→ **What the exercise asks**: Return exactly the lines from the "The height and width of the screenshot is (656, 984)." line through the last line of the entries below. Include no pictures.
----------
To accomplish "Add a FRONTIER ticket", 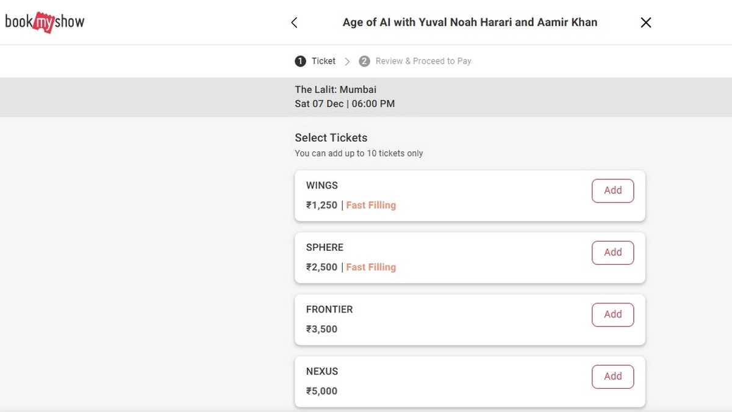I will [x=612, y=314].
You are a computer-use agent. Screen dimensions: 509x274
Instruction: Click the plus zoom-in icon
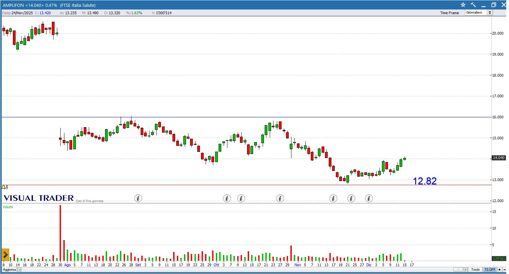(x=500, y=270)
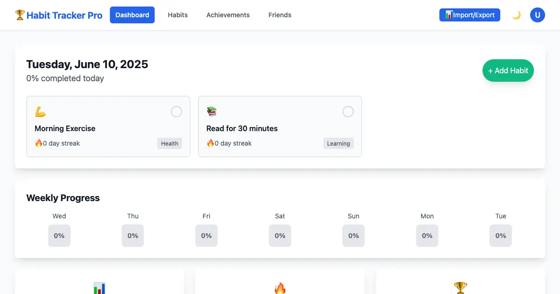Screen dimensions: 560x294
Task: Open the Import/Export button
Action: point(469,15)
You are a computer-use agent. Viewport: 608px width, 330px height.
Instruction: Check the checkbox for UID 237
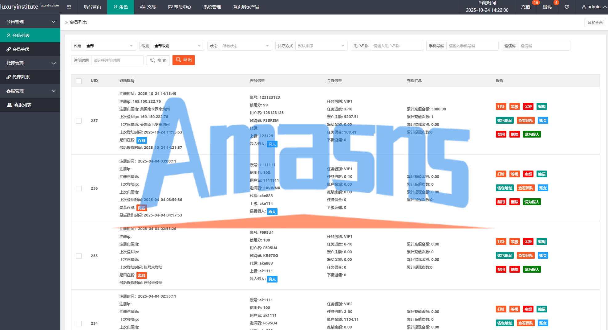coord(79,121)
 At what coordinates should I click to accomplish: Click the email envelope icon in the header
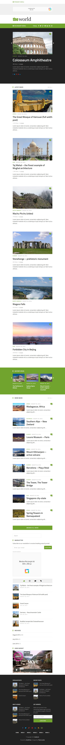[51, 26]
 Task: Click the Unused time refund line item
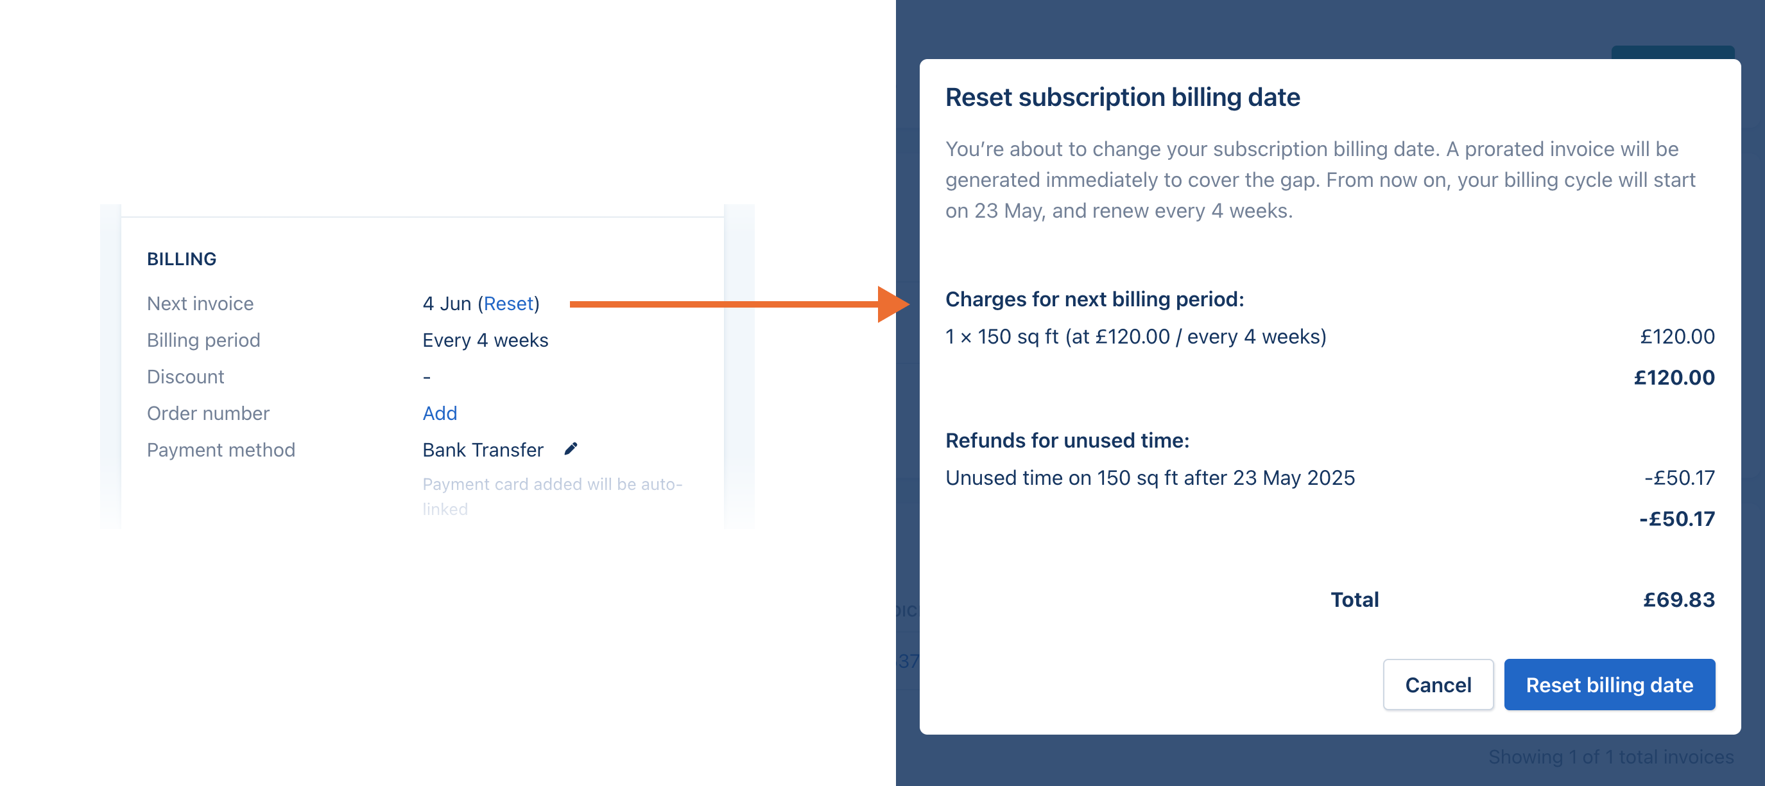[x=1150, y=478]
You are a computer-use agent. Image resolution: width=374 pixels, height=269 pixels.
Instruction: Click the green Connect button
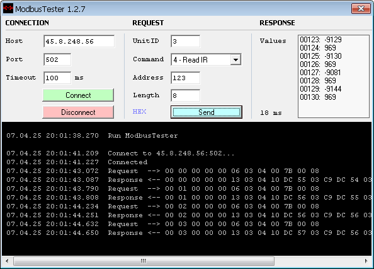pos(78,95)
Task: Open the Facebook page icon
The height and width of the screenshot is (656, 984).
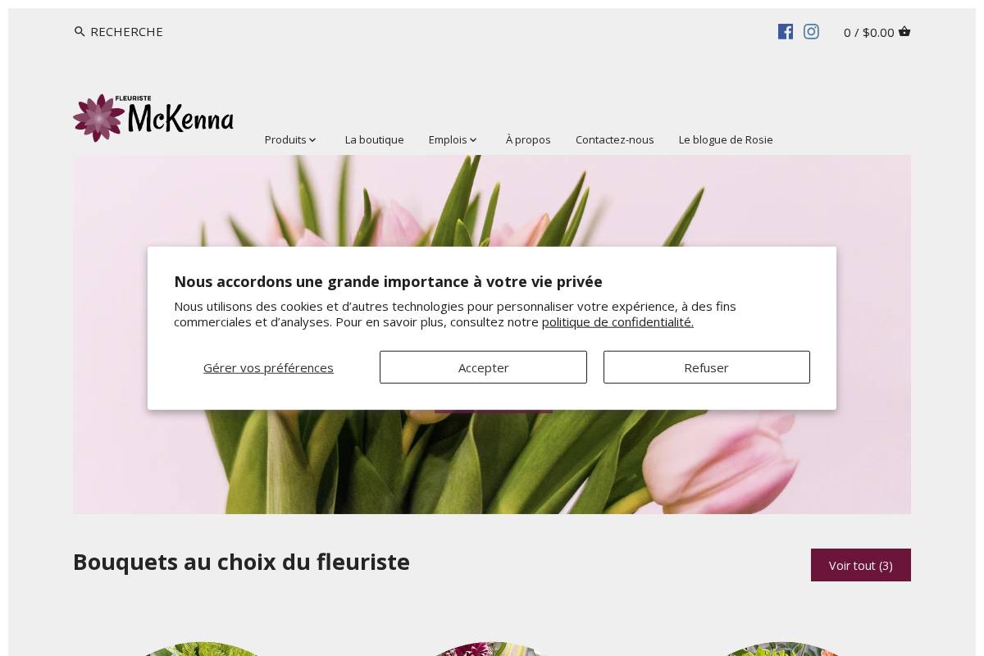Action: click(x=786, y=31)
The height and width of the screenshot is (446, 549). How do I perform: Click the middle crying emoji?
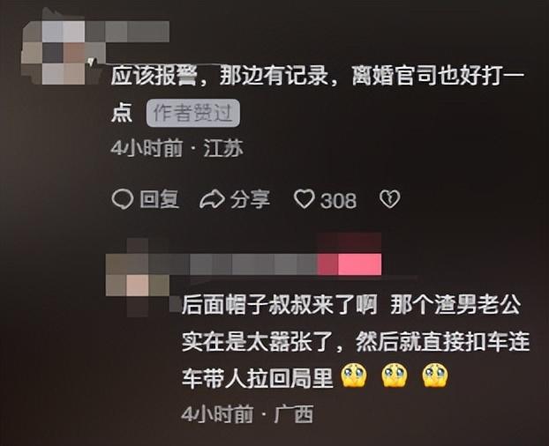point(395,375)
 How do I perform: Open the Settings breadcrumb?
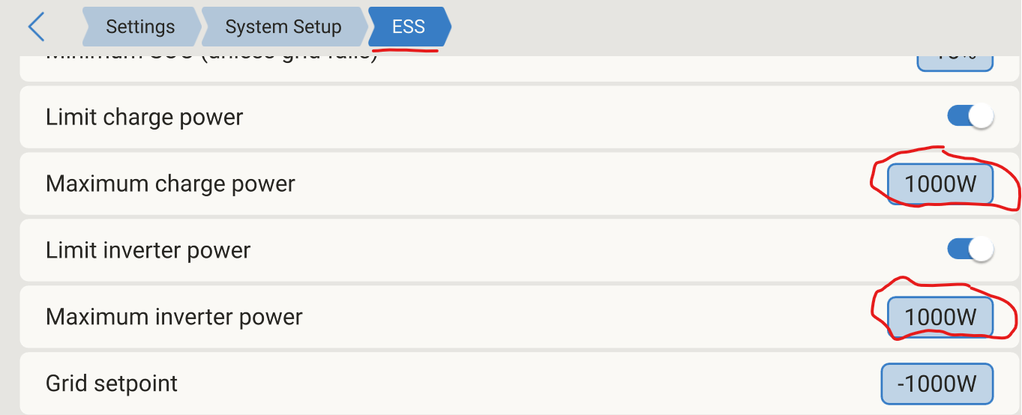click(x=140, y=28)
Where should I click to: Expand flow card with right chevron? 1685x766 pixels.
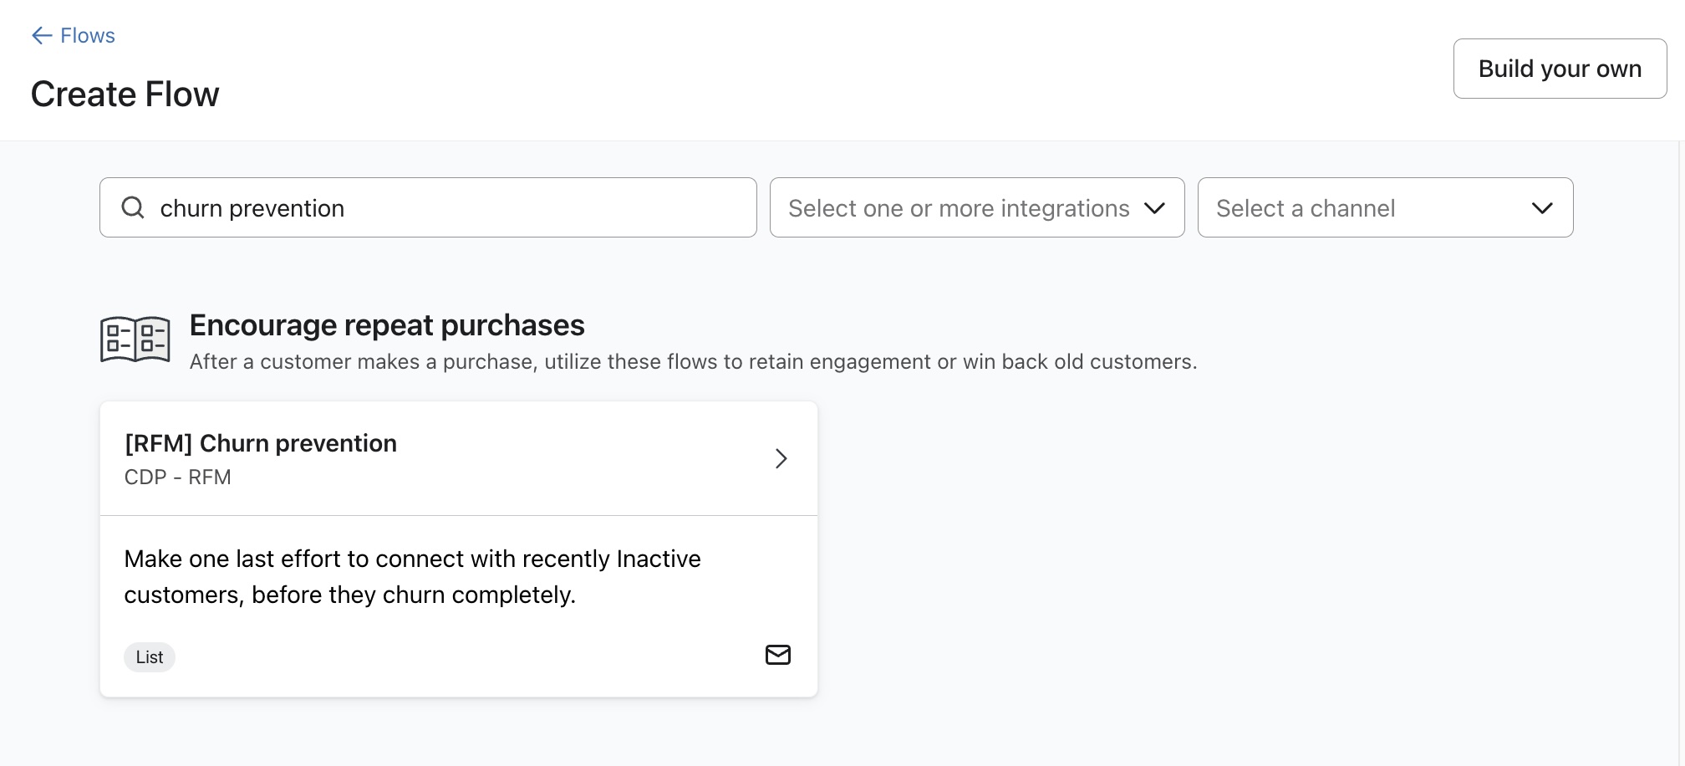click(x=781, y=458)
----------
→ **Solution to the exercise**:
The height and width of the screenshot is (656, 984).
Action: click(x=786, y=31)
The height and width of the screenshot is (446, 549). How do I perform: Click the middle crying emoji?
point(395,375)
 How do I perform: Open the Settings breadcrumb?
click(x=140, y=28)
Where should I click to: Expand flow card with right chevron? 1685x766 pixels.
click(x=781, y=458)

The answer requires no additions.